A foreign war alone was wanting. Had this come to aggravate the universal distress, resistance would hardly have been possible even with the help of all the gods. The misfortunes began with a famine, owing either to the year being unfavourable to the crops, or to the cultivation of the land being abandoned for the attractions of political meetings and city life; both causes are assigned. The senate blamed the idleness of the plebeians, the tribunes charged the consuls at one time with dishonesty, at another with negligence. At last they induced the plebs, with the acquiescence of the senate, to appoint as Prefect of the Corn-market L. Minucius.

In that capacity he was more successful in guarding liberty than in the discharge of his office, though in the end he deservedly won gratitude and reputation for having relieved the scarcity. He despatched numerous agents by sea and land to visit the surrounding nations, but as, with the sole exception of Etruria, who furnished a small supply, their mission was fruitless, he made no impression on the market. He then devoted himself to the careful adjustment of the scarcity, and obliged all who possessed any corn to declare the amount, and after retaining a month's supply for themselves, sell the rest to the Government. By cutting down the daily rations of the slaves to one half, by holding up the corn-merchants to public execration, by rigorous and inquisitorial methods, he revealed the prevailing distress more than he relieved it. Many of the plebs lost all hope, and rather than drag on a life of misery muffled their heads[*](Veiling the head by throwing a part of the toga over it was an act of reverence on the part of all who sought to approach the gods in prayer or sacrifice, and also before death, which was the passage to the gods of the under world. So Plato tells us that Socrates veiled his head after he had drunk the poison. So Suetonius tells us that when Julius Caesar “found himself attacked on all sides with naked daggers, he muffled his head in his toga and with his left hand let the rest drop to his feet that he might fall the more decorously.” ) and threw themselves into the Tiber.

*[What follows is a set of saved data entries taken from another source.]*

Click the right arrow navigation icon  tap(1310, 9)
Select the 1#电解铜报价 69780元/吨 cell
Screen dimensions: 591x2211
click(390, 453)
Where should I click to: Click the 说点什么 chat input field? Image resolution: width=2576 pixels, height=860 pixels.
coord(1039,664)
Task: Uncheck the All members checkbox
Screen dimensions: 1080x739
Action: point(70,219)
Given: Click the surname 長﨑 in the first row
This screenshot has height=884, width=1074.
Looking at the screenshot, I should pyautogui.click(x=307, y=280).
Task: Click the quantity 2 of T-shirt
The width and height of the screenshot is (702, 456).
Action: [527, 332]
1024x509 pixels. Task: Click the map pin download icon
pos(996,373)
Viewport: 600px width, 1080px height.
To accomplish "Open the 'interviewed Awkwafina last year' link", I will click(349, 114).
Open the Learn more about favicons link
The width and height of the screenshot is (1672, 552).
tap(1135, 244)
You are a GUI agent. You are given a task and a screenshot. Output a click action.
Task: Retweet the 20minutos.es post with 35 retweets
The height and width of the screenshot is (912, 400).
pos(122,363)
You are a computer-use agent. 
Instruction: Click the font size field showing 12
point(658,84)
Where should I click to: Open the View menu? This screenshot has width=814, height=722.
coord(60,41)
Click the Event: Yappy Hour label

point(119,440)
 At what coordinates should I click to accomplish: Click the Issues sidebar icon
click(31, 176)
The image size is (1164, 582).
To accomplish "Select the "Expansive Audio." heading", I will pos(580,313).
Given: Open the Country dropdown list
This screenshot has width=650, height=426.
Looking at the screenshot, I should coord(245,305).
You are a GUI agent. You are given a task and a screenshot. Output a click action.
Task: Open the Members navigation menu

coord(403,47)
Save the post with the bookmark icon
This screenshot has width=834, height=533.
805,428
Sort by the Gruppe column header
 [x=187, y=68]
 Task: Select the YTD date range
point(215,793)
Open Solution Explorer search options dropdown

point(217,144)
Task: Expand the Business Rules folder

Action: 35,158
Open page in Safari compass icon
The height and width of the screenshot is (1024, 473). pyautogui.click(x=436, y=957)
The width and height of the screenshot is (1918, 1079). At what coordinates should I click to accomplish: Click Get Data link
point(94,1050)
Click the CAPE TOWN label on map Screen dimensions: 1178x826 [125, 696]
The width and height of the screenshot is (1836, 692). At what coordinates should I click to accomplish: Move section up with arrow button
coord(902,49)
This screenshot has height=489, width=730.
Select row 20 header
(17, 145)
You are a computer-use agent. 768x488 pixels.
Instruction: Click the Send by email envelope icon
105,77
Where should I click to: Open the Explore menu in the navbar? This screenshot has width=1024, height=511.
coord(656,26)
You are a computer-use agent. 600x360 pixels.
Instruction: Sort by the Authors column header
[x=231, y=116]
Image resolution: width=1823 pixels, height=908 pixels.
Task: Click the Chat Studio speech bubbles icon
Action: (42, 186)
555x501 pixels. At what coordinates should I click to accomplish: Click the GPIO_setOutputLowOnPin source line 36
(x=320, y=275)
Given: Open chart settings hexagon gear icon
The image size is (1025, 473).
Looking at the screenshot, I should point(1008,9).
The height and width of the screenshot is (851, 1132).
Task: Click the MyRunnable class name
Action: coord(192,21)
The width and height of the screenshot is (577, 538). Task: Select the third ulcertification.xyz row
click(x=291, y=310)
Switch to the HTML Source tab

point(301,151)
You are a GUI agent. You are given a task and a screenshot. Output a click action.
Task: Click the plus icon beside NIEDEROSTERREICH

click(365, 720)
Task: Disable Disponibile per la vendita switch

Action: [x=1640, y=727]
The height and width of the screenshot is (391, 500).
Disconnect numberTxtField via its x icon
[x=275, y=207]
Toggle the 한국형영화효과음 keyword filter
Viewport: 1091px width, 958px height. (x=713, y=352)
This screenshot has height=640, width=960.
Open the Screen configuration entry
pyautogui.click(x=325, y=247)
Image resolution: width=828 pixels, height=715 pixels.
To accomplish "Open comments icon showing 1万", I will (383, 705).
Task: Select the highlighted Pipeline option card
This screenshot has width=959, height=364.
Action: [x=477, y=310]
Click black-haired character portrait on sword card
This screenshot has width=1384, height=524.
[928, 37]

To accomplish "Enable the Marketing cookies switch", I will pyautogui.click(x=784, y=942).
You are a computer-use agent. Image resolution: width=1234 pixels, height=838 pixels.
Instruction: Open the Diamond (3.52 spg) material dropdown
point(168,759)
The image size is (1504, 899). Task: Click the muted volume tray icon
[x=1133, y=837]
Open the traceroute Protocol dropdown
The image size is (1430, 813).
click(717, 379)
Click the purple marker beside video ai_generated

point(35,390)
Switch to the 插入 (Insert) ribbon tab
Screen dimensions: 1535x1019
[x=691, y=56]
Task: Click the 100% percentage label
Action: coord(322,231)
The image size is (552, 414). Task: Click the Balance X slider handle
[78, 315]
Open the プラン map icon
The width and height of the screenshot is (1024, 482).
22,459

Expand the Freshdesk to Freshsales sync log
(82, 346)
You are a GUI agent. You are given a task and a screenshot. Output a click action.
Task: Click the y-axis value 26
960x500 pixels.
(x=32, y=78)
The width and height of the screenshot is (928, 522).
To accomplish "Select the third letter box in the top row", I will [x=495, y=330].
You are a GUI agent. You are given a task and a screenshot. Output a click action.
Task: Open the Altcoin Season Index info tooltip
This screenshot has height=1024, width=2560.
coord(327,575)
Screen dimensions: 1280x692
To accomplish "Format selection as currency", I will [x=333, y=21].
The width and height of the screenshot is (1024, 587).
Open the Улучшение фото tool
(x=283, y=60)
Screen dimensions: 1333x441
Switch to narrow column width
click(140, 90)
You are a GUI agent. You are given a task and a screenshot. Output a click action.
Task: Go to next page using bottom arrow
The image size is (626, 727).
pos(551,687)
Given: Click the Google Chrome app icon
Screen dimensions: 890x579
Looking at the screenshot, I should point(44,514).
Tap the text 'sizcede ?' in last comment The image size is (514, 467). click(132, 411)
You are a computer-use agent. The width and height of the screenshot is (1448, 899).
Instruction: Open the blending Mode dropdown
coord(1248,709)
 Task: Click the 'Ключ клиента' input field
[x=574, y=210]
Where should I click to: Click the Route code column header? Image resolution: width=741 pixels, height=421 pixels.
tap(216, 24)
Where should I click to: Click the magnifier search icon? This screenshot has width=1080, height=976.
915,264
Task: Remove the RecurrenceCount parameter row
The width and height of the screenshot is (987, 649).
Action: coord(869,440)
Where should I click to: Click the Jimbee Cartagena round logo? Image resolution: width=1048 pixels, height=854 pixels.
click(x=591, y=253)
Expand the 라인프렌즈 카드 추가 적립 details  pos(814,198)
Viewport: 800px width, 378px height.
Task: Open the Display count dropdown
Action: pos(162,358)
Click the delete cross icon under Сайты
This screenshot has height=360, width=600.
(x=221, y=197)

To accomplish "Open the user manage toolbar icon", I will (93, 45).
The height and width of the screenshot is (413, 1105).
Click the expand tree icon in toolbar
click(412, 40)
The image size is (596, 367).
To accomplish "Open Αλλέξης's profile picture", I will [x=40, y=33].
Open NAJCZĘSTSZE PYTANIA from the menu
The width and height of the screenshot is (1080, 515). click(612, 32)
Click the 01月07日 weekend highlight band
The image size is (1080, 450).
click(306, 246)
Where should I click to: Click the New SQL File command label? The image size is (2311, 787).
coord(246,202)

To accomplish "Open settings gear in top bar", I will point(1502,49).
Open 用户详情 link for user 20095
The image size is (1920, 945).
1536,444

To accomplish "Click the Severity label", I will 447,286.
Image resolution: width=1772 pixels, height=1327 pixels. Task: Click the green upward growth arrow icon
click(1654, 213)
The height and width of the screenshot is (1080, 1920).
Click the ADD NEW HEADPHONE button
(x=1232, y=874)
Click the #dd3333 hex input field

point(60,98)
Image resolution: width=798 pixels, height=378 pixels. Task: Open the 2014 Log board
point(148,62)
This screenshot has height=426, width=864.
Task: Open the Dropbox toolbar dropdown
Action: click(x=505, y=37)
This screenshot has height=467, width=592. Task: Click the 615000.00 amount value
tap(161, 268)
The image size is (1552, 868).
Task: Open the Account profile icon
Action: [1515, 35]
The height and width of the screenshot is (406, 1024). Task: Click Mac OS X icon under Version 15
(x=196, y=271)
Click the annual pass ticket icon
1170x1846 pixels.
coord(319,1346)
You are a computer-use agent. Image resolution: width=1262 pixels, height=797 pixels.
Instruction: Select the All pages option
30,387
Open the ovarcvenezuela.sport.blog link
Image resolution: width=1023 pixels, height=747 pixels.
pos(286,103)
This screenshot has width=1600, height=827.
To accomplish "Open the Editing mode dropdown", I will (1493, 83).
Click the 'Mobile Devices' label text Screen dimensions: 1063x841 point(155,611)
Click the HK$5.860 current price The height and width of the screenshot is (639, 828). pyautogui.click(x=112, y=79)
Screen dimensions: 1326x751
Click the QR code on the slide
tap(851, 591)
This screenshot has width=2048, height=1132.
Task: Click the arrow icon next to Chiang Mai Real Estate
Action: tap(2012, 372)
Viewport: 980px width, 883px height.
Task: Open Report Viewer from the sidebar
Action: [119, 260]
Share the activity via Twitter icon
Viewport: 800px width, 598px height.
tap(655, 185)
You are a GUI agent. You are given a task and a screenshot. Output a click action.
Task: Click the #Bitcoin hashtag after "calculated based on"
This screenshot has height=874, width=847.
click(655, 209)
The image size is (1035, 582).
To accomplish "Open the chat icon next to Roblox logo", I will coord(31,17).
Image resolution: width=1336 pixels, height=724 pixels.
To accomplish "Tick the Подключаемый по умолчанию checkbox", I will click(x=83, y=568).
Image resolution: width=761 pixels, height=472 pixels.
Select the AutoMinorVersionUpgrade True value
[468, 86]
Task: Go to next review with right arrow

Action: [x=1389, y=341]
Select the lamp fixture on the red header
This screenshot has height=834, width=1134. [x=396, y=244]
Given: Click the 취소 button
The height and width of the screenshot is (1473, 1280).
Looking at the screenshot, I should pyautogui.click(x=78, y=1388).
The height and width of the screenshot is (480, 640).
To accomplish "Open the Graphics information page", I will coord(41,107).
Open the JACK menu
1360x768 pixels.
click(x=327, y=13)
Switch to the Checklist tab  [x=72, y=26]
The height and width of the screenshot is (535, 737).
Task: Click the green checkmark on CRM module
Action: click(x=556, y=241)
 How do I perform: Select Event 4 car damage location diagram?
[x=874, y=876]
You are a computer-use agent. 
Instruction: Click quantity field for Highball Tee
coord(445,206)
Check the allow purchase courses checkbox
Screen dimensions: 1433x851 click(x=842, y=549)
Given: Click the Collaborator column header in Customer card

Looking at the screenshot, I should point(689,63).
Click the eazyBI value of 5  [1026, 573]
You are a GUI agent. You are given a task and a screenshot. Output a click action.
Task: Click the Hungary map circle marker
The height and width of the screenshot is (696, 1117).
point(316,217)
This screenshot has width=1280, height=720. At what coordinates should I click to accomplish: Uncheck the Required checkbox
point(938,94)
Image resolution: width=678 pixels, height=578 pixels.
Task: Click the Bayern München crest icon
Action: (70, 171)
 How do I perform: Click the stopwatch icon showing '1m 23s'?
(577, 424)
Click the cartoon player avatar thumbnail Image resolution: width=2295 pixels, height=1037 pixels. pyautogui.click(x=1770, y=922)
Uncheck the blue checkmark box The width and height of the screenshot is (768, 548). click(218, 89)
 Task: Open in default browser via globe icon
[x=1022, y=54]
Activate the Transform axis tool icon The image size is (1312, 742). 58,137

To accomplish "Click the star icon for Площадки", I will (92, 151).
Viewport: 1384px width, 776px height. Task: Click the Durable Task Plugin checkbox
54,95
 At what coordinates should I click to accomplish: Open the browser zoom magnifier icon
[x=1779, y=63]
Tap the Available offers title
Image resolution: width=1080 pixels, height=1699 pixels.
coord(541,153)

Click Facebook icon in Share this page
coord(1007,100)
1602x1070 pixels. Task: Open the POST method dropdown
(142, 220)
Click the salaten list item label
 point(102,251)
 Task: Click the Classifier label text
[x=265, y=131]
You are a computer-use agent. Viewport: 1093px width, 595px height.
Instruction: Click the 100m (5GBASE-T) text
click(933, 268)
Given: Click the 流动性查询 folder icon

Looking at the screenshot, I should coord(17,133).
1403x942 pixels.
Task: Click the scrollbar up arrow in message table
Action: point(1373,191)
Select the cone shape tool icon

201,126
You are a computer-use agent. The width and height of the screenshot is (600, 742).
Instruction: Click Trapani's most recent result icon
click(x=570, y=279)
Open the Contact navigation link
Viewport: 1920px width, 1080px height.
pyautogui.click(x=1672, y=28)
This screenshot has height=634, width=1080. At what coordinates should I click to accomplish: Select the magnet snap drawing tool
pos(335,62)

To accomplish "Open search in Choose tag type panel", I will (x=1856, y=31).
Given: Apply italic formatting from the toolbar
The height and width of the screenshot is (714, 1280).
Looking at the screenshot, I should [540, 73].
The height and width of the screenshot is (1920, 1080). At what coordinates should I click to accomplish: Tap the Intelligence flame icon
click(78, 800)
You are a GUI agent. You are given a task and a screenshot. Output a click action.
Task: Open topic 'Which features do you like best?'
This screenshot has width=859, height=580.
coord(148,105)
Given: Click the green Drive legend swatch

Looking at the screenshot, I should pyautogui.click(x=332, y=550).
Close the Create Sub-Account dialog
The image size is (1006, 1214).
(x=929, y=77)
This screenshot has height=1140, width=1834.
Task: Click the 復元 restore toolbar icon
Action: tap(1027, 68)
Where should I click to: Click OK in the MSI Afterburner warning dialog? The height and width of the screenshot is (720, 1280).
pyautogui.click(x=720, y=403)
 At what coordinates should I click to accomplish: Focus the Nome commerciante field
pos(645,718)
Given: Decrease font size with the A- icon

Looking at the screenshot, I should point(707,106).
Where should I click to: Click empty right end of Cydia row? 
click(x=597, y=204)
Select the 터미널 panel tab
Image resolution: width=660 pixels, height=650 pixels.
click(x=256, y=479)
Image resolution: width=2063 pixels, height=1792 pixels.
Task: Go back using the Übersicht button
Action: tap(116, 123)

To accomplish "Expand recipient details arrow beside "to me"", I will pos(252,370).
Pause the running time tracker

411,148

It[*](The Treason and Death of Spurius Maelius.) was at that time that Spurius Maelius, a member of the equestrian order and a very wealthy man for those days, entered upon an undertaking, serviceable in itself, but forming a very bad precedent and dictated by still worse motives.

Through the instrumentality of his clients and foreign friends he purchased corn in Etruria, and this very circumstance, I believe, hampered the Government in their efforts to cheapen the market.

He distributed this corn gratis, and so won the hearts of the plebeians by this generosity that wherever he moved, conspicuous and consequential beyond an ordinary mortal, they followed him, and this popularity seemed to his hopes a sure earnest of a consulship.

But the minds of men are never satisfied with Fortune's promises, and he began to entertain loftier and unattainable aims; he knew the consulship would have to be won in the teeth of the patricians, so he began to dream of royalty.

After all his grand schemes and efforts he looked upon that as the only fitting reward which owing to its greatness must be won by the greatest exertions. The consular elections were now close at hand, and as his plans were not yet matured, this circumstance proved his ruin.

T. Quinctius Capitolinus, a very awkward man for any one meditating a revolution, was chosen consul for the sixth time, and Agrippa Menenius, surnamed Lanatus, was assigned to him as his colleague.